◆ PROBLEM ◆
Reproduce the following material line for line, changing nothing.

◆ SOURCE MATERIAL ◆
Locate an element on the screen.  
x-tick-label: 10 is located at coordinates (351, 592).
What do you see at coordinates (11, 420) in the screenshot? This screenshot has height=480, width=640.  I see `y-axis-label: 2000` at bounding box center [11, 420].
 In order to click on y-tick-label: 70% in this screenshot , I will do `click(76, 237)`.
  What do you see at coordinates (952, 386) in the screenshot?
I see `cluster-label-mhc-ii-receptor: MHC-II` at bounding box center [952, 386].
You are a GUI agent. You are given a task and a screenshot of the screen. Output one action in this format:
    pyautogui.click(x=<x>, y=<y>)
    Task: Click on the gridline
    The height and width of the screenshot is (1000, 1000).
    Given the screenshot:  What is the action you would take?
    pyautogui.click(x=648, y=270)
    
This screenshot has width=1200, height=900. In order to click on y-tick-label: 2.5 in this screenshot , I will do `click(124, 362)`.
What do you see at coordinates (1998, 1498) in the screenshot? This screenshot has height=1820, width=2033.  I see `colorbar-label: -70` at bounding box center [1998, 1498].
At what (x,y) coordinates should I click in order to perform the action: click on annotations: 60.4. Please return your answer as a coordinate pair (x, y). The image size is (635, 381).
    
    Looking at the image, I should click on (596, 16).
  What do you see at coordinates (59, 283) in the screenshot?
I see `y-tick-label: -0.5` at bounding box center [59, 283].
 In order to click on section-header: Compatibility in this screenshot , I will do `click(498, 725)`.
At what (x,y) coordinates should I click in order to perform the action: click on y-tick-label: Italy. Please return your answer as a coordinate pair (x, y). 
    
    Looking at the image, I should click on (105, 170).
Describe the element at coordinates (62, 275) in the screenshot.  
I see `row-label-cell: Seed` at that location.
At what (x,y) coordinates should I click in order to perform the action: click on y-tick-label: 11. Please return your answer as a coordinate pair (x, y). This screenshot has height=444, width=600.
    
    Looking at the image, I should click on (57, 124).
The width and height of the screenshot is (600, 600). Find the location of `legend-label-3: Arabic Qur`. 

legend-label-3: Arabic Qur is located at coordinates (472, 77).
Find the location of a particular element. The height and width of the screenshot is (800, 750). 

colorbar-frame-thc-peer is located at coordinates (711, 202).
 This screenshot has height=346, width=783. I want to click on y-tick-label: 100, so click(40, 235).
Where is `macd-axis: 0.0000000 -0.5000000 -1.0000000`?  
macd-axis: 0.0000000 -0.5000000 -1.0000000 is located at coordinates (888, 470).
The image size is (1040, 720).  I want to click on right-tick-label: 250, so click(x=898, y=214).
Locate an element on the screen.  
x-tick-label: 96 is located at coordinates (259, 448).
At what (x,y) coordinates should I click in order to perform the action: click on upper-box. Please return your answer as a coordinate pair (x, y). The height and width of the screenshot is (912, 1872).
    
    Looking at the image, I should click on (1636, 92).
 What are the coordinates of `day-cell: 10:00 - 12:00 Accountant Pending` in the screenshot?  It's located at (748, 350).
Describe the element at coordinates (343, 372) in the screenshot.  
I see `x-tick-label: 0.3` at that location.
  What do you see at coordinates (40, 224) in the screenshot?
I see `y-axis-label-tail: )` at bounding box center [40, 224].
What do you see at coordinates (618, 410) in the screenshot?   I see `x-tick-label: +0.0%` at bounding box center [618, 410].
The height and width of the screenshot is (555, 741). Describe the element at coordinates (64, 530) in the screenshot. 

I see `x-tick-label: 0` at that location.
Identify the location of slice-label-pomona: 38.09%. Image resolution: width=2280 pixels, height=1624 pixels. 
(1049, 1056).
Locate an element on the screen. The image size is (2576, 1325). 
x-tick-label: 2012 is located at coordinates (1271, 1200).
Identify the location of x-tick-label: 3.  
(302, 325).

◆ ANSWER AREA ◆
Locate an element on the screen.  
x-tick-label: 10 is located at coordinates (351, 592).
What do you see at coordinates (11, 420) in the screenshot? This screenshot has height=480, width=640.  I see `y-axis-label: 2000` at bounding box center [11, 420].
 In order to click on y-tick-label: 70% in this screenshot , I will do `click(76, 237)`.
  What do you see at coordinates (952, 386) in the screenshot?
I see `cluster-label-mhc-ii-receptor: MHC-II` at bounding box center [952, 386].
You are a GUI agent. You are given a task and a screenshot of the screen. Output one action in this format:
    pyautogui.click(x=<x>, y=<y>)
    Task: Click on the gridline
    The height and width of the screenshot is (1000, 1000).
    Given the screenshot:  What is the action you would take?
    pyautogui.click(x=648, y=270)
    
This screenshot has width=1200, height=900. In order to click on y-tick-label: 2.5 in this screenshot , I will do `click(124, 362)`.
What do you see at coordinates (1998, 1498) in the screenshot? This screenshot has height=1820, width=2033.  I see `colorbar-label: -70` at bounding box center [1998, 1498].
At what (x,y) coordinates should I click in order to perform the action: click on annotations: 60.4. Please return your answer as a coordinate pair (x, y). The image size is (635, 381).
    
    Looking at the image, I should click on (596, 16).
  What do you see at coordinates (59, 283) in the screenshot?
I see `y-tick-label: -0.5` at bounding box center [59, 283].
 In order to click on section-header: Compatibility in this screenshot , I will do `click(498, 725)`.
At what (x,y) coordinates should I click in order to perform the action: click on y-tick-label: Italy. Please return your answer as a coordinate pair (x, y). 
    
    Looking at the image, I should click on (105, 170).
Describe the element at coordinates (62, 275) in the screenshot.  
I see `row-label-cell: Seed` at that location.
At what (x,y) coordinates should I click in order to perform the action: click on y-tick-label: 11. Please return your answer as a coordinate pair (x, y). This screenshot has height=444, width=600.
    
    Looking at the image, I should click on (57, 124).
The width and height of the screenshot is (600, 600). Find the location of `legend-label-3: Arabic Qur`. 

legend-label-3: Arabic Qur is located at coordinates (472, 77).
Find the location of a particular element. The height and width of the screenshot is (800, 750). 

colorbar-frame-thc-peer is located at coordinates (711, 202).
 This screenshot has height=346, width=783. I want to click on y-tick-label: 100, so click(40, 235).
Where is `macd-axis: 0.0000000 -0.5000000 -1.0000000`?  
macd-axis: 0.0000000 -0.5000000 -1.0000000 is located at coordinates (888, 470).
The image size is (1040, 720).  I want to click on right-tick-label: 250, so click(x=898, y=214).
Locate an element on the screen.  
x-tick-label: 96 is located at coordinates (259, 448).
At what (x,y) coordinates should I click in order to perform the action: click on upper-box. Please return your answer as a coordinate pair (x, y). The height and width of the screenshot is (912, 1872).
    
    Looking at the image, I should click on (1636, 92).
 What are the coordinates of `day-cell: 10:00 - 12:00 Accountant Pending` in the screenshot?  It's located at (748, 350).
Describe the element at coordinates (343, 372) in the screenshot.  
I see `x-tick-label: 0.3` at that location.
  What do you see at coordinates (40, 224) in the screenshot?
I see `y-axis-label-tail: )` at bounding box center [40, 224].
What do you see at coordinates (618, 410) in the screenshot?   I see `x-tick-label: +0.0%` at bounding box center [618, 410].
The height and width of the screenshot is (555, 741). Describe the element at coordinates (64, 530) in the screenshot. 

I see `x-tick-label: 0` at that location.
Identify the location of slice-label-pomona: 38.09%. Image resolution: width=2280 pixels, height=1624 pixels. 
(1049, 1056).
Locate an element on the screen. The image size is (2576, 1325). 
x-tick-label: 2012 is located at coordinates (1271, 1200).
Identify the location of x-tick-label: 3.  
(302, 325).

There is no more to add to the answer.